'Living Dead': Tunisian Villages Suffer Drought, Climate Change
Sumaira FH Published December 06, 2023 | 07:58 PM
Tunisian villager Ounissa Mazhoud ties two empty jerry cans to a donkey and cautiously descends a stony hill towards the last local source of water
Ouled Omar, (APP - UrduPoint / Pakistan Point News - 6th Dec, 2023) Tunisian villager Ounissa Mazhoud ties two empty jerry cans to a donkey and cautiously descends a stony hill towards the last local source of water.
The North African country, in its fourth year of drought, is grappling with its worst water scarcity in years.
Mazhoud -- like other women in the remote village of Ouled Omar, 180 kilometres (110 miles) southwest of the capital Tunis -- wakes up every morning with one thing on her mind: finding water.
"We are the living dead ... forgotten by everyone," said Mazhoud, 57, whose region was once one of Tunisia's most fertile, known for its wheat fields and Aleppo pines.

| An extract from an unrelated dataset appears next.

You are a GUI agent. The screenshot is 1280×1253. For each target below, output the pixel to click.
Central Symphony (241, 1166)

"We have no roads, no water, no aid, no decent housing, and we own nothing," she said, adding that the closest source of water is a river about an hour's arduous walk away.

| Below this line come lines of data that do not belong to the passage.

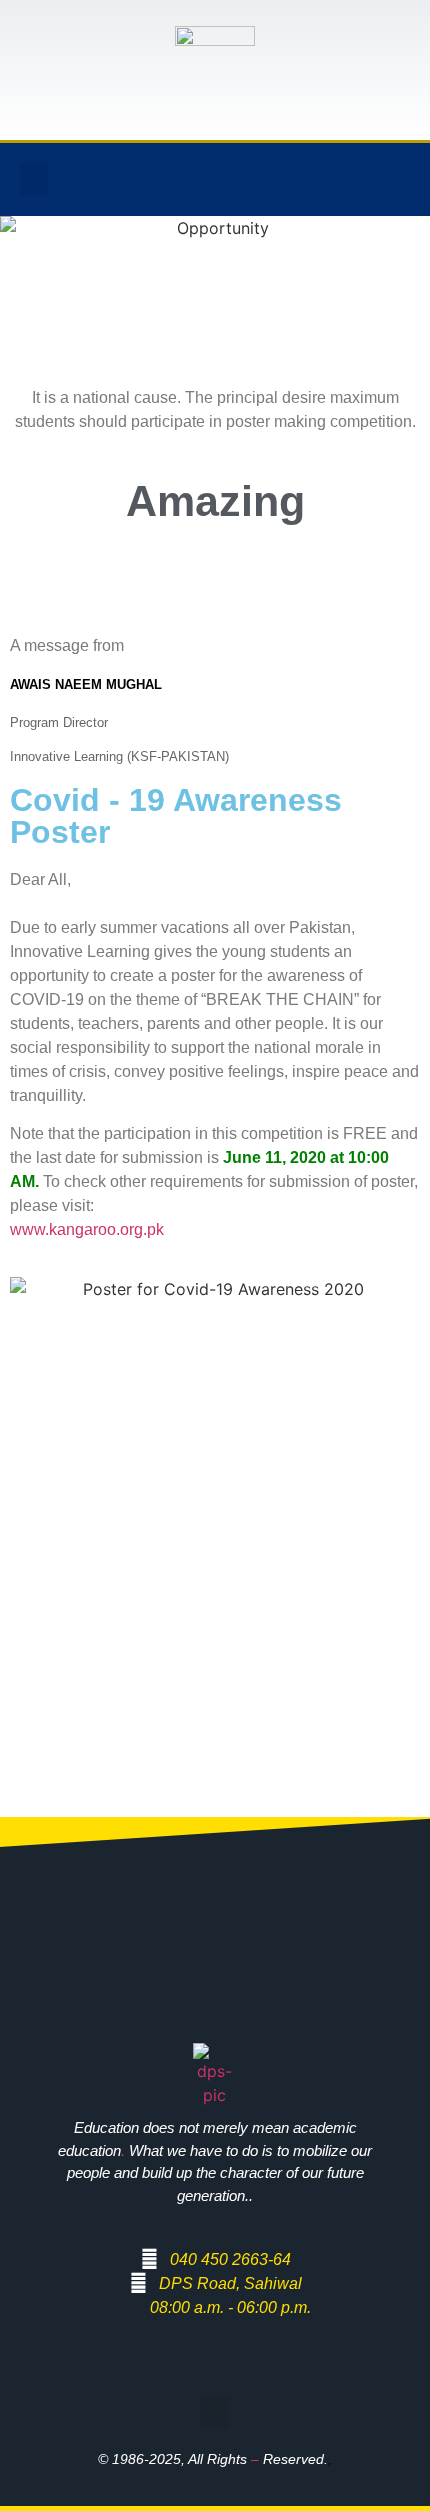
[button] (34, 179)
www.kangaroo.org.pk (87, 1229)
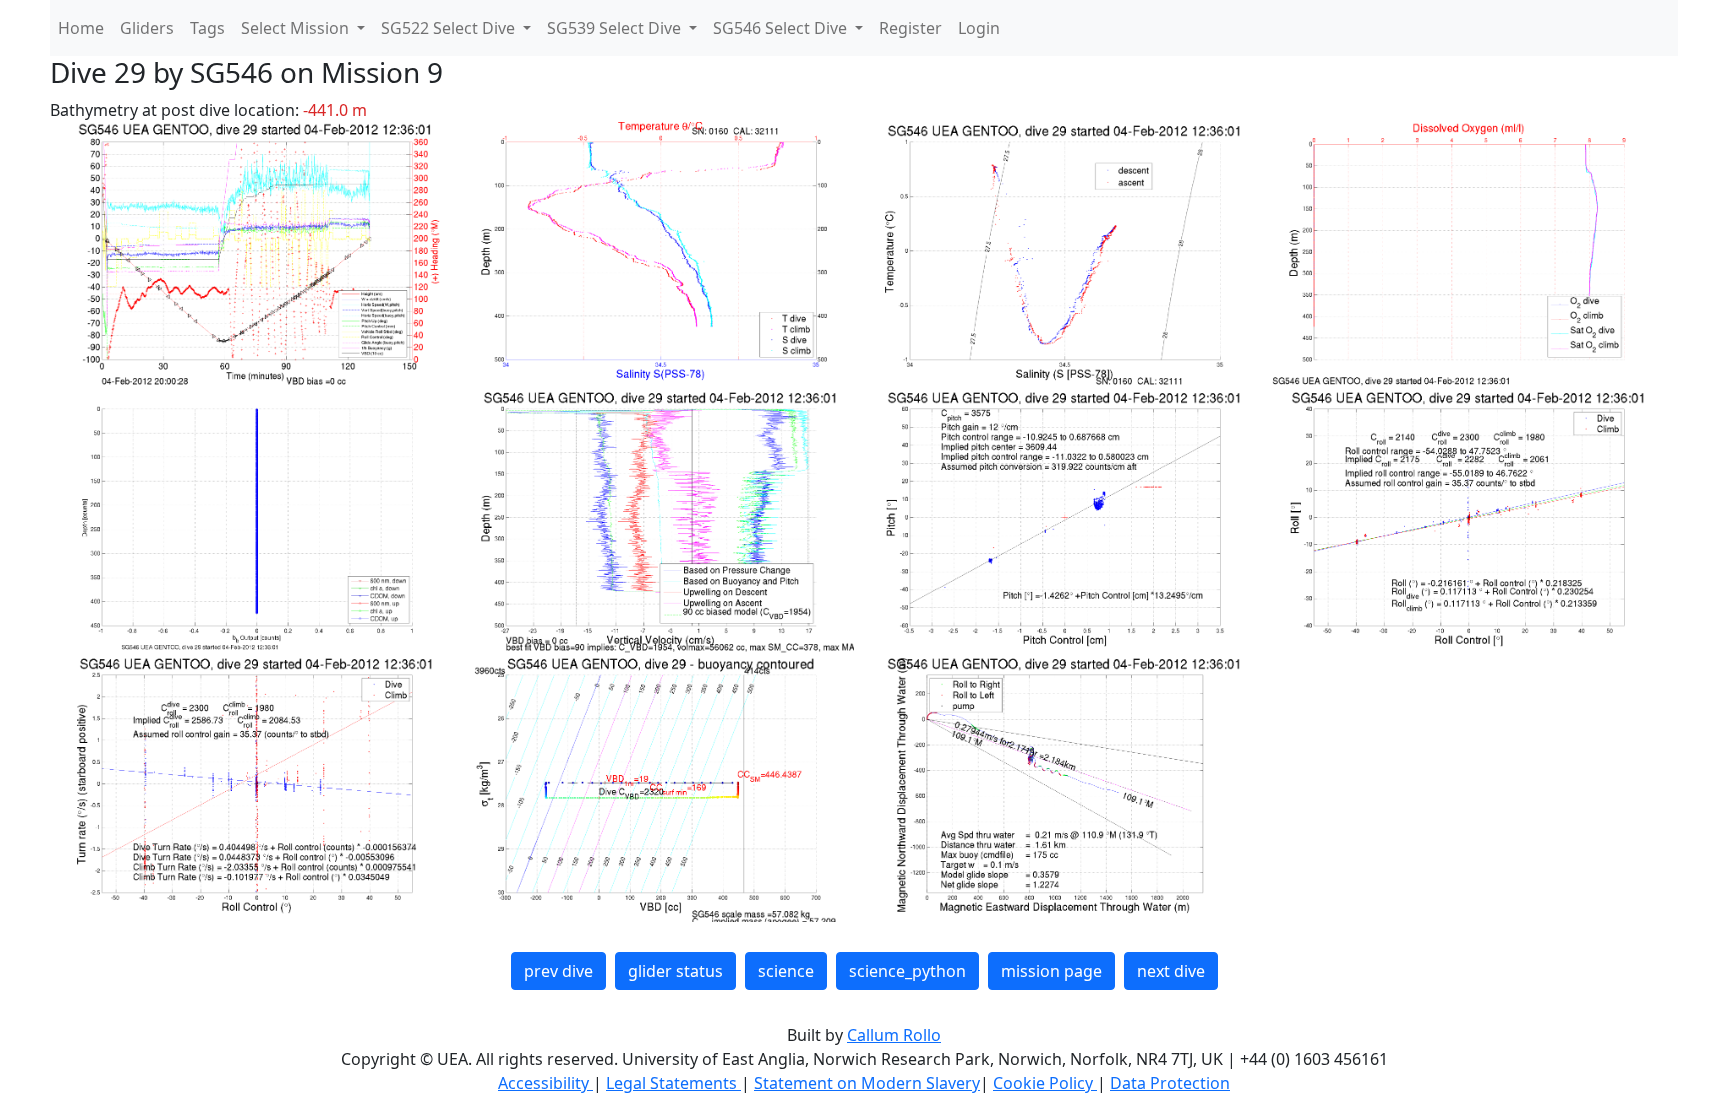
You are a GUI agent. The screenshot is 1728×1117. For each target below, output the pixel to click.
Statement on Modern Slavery (867, 1083)
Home (81, 28)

Providing water for their families, she said, means that "our backs, heads and knees hurt, because we labour from dawn to dusk".
The World Bank predicts that by 2030 the Middle East and North Africa region will fall below the "absolute water scarcity" threshold of 500 cubic metres yearly per person.
Tunisia, already the 33rd most water-stressed country according to the World Resources Institute, has dropped to 450 cubic metres per inhabitant.
Its dams -- the primary source for drinking water and irrigating crops -- are filled at just 22 percent capacity, despite brief showers recently, according to official figures.
Some 20 dams have already gone out of service, mostly in the most arid south.
Last spring, Tunisian authorities introduced water rationing to limit household use even in major cities.
But in remote villages, where water scarcity impacts crucial farming and livestock, the issue takes on even greater weight.
Ramzi Sebtaoui, a stockbreeder in his thirties, brings water to his family every day by driving to the closest source, some 20 kilometres away in the city of Maktar.
"Two or three years ago, the situation was much better, with many natural sources of water that we could use for livestock," he said.
"Today, due to climate change and other factors, almost all sources have dried up, and the roads are destroyed."
Last week, Ouled Omar residents travelled almost 50 kilometres to the city of Siliana to protest outside governorate offices, demanding a paved road and access to clean water.
"They don't have a source of drinking water, not even taps," Houda Mazhoud, a researcher who has been advocating for Ouled Omar's access to clean water for years, told AFP.
"As a result, they use a natural source. But with climate change, it's starting to disappear."